TASK PROMPT
Update the lines starting with the line that contains "Image resolution: width=1456 pixels, height=819 pixels. Find" and going on through the line that contains "Looking at the image, I should click on (1155, 99).", replacing "screenshot" with "screen capture" and leaving everything else unchanged. Give only those lines.

DATA SHOWN
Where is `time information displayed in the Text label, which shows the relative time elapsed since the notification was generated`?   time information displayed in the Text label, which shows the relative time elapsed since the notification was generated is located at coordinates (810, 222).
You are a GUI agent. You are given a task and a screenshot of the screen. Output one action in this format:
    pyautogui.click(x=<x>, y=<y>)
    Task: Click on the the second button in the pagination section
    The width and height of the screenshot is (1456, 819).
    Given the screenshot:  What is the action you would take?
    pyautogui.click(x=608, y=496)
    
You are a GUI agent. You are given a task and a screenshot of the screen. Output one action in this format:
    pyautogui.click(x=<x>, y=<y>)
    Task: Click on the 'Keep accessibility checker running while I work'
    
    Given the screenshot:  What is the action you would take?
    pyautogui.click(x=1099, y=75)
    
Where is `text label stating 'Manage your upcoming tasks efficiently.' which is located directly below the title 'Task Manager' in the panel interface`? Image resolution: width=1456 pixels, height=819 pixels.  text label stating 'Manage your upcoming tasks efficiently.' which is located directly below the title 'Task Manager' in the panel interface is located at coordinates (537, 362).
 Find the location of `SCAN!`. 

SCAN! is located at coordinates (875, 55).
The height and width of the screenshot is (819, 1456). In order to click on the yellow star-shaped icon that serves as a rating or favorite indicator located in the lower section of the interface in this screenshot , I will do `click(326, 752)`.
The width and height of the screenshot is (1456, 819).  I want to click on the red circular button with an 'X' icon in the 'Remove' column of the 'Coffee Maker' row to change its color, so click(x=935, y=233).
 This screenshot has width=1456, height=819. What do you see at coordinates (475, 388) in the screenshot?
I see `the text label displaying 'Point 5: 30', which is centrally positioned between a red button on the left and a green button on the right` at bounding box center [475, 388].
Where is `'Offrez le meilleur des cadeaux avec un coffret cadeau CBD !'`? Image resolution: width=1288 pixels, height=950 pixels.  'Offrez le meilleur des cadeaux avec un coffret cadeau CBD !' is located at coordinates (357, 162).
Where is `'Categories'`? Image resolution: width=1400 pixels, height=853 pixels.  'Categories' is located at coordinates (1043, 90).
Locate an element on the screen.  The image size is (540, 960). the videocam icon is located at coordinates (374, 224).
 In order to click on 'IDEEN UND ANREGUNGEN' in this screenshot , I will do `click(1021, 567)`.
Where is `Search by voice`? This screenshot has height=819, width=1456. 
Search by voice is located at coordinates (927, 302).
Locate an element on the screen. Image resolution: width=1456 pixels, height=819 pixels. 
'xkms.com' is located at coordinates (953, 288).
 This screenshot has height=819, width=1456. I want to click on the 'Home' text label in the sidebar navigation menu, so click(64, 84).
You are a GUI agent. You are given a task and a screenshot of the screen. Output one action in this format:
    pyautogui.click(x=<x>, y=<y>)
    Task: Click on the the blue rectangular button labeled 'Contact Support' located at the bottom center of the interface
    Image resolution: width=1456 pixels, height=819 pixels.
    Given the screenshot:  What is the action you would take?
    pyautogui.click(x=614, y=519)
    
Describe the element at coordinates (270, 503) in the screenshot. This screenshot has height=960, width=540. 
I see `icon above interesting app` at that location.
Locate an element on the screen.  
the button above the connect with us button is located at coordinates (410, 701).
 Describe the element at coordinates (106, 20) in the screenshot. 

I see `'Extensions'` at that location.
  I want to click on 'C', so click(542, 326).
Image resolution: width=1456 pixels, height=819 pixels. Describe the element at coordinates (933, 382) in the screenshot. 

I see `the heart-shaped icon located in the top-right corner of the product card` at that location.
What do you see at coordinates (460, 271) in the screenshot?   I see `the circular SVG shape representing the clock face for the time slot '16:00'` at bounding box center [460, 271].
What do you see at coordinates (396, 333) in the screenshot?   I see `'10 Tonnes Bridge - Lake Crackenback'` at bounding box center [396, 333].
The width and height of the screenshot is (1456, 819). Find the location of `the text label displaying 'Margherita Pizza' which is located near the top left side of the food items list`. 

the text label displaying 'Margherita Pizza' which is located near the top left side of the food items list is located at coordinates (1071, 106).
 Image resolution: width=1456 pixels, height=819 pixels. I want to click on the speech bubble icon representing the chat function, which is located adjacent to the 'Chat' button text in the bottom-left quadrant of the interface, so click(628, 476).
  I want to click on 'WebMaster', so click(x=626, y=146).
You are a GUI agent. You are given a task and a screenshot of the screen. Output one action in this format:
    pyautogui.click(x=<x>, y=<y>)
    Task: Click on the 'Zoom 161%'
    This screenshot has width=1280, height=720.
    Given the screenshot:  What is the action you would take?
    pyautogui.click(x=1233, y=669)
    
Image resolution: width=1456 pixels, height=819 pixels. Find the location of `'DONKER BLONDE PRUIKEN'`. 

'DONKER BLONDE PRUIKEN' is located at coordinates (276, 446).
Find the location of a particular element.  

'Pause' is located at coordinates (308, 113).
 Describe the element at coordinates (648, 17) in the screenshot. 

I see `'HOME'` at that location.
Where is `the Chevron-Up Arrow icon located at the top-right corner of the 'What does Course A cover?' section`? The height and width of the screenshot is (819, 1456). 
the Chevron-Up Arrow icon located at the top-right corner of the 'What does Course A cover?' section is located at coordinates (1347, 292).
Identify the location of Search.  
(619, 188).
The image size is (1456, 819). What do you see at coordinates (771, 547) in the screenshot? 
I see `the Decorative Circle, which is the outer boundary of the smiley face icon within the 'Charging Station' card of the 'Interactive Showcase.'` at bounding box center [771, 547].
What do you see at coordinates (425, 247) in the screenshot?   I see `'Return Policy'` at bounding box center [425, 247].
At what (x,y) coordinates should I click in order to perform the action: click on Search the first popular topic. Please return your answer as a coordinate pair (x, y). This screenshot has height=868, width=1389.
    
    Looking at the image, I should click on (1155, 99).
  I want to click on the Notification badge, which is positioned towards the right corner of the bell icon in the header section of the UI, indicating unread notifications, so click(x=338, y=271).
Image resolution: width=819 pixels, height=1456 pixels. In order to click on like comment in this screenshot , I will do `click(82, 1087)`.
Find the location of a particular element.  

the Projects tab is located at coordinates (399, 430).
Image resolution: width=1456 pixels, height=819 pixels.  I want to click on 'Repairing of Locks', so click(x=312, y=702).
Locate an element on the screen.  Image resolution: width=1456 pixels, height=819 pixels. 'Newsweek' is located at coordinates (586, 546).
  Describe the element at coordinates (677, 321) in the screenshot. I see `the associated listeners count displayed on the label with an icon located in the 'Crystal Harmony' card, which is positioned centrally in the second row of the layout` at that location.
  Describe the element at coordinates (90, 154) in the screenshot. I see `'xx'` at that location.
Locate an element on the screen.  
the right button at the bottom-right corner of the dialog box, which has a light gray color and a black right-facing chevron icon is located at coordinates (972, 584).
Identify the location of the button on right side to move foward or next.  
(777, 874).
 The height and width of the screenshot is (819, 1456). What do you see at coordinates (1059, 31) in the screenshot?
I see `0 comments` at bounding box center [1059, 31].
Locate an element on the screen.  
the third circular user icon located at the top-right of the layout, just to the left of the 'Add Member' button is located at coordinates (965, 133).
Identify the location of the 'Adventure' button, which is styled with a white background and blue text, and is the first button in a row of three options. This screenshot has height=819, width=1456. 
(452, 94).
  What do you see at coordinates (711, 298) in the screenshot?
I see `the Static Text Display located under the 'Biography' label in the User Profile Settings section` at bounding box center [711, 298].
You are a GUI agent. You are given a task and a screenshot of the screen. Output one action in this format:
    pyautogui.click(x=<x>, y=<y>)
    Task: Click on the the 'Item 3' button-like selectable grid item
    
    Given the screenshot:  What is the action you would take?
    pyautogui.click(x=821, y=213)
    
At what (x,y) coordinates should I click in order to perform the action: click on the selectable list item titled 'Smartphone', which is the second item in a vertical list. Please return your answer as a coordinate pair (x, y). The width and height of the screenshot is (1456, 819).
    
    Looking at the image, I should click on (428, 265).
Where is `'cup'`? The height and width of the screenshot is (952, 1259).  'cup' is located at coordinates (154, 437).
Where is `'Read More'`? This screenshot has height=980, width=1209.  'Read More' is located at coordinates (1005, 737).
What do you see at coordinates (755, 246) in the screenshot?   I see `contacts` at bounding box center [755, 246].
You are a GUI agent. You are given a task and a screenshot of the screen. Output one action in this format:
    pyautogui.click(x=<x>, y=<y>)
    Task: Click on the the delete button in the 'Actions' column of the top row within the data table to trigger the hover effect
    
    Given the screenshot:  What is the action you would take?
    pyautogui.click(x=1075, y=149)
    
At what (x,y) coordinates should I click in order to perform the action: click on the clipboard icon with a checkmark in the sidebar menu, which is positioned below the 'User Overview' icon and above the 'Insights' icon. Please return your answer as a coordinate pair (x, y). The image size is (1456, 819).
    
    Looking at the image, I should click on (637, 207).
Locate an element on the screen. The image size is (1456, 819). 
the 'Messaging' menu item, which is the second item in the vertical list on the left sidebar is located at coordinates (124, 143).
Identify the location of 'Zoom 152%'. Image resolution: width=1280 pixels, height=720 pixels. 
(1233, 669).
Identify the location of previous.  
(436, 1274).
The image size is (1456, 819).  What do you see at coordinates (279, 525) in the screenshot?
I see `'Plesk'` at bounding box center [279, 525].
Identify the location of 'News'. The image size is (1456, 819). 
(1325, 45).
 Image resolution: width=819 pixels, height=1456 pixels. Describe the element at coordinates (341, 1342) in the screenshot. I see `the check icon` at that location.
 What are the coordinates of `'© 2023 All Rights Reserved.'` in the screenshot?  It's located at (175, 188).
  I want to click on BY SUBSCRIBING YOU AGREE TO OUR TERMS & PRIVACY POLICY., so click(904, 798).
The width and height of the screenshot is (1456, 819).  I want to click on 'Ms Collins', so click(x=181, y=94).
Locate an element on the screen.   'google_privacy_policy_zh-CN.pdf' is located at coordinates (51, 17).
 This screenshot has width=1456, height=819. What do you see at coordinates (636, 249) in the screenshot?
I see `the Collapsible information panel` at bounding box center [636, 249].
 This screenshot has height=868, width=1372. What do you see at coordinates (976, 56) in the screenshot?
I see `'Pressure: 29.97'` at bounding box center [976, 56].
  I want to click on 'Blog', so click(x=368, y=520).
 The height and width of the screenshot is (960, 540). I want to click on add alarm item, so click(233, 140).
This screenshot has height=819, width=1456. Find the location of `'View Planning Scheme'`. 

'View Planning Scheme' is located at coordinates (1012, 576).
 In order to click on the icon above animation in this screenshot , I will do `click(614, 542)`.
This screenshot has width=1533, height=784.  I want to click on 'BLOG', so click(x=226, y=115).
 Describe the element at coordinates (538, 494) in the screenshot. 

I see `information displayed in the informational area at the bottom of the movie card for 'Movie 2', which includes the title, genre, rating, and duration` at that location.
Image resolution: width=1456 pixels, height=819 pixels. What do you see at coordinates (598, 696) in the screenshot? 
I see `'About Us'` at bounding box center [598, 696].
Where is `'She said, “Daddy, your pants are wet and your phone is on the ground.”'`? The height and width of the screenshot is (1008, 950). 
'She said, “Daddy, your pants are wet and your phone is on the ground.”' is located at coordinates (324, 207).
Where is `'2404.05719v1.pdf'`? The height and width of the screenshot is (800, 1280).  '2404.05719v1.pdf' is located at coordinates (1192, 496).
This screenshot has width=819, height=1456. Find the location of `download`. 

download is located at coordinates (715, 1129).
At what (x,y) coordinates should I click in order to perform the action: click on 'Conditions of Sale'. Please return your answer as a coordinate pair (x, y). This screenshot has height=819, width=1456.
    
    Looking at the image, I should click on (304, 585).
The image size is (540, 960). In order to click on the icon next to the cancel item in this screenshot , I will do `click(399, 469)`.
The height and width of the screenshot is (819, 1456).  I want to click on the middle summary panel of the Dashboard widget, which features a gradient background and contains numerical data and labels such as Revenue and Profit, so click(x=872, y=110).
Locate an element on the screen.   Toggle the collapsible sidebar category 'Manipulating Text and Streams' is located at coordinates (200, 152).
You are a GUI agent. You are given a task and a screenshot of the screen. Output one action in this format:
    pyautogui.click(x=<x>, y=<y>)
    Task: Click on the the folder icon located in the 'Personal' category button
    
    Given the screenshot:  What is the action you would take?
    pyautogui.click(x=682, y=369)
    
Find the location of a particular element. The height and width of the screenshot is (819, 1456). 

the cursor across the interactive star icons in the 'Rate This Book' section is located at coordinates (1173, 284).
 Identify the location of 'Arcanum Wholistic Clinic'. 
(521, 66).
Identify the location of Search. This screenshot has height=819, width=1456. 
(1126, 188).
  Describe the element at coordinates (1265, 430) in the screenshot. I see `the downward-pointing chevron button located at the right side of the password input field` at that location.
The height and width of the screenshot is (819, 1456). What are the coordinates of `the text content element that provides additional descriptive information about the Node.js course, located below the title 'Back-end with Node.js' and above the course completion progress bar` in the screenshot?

RESULT OF THE EXERCISE
Image resolution: width=1456 pixels, height=819 pixels. Find the location of `'DONKER BLONDE PRUIKEN'`. 

'DONKER BLONDE PRUIKEN' is located at coordinates (276, 446).
Find the location of a particular element.  

'Pause' is located at coordinates (308, 113).
 Describe the element at coordinates (648, 17) in the screen capture. 

I see `'HOME'` at that location.
Where is `the Chevron-Up Arrow icon located at the top-right corner of the 'What does Course A cover?' section`? The height and width of the screen capture is (819, 1456). 
the Chevron-Up Arrow icon located at the top-right corner of the 'What does Course A cover?' section is located at coordinates (1347, 292).
Identify the location of Search.  
(619, 188).
The image size is (1456, 819). What do you see at coordinates (771, 547) in the screen capture? 
I see `the Decorative Circle, which is the outer boundary of the smiley face icon within the 'Charging Station' card of the 'Interactive Showcase.'` at bounding box center [771, 547].
What do you see at coordinates (425, 247) in the screen capture?   I see `'Return Policy'` at bounding box center [425, 247].
At what (x,y) coordinates should I click in order to perform the action: click on Search the first popular topic. Please return your answer as a coordinate pair (x, y). This screen capture has height=868, width=1389.
    
    Looking at the image, I should click on (1155, 99).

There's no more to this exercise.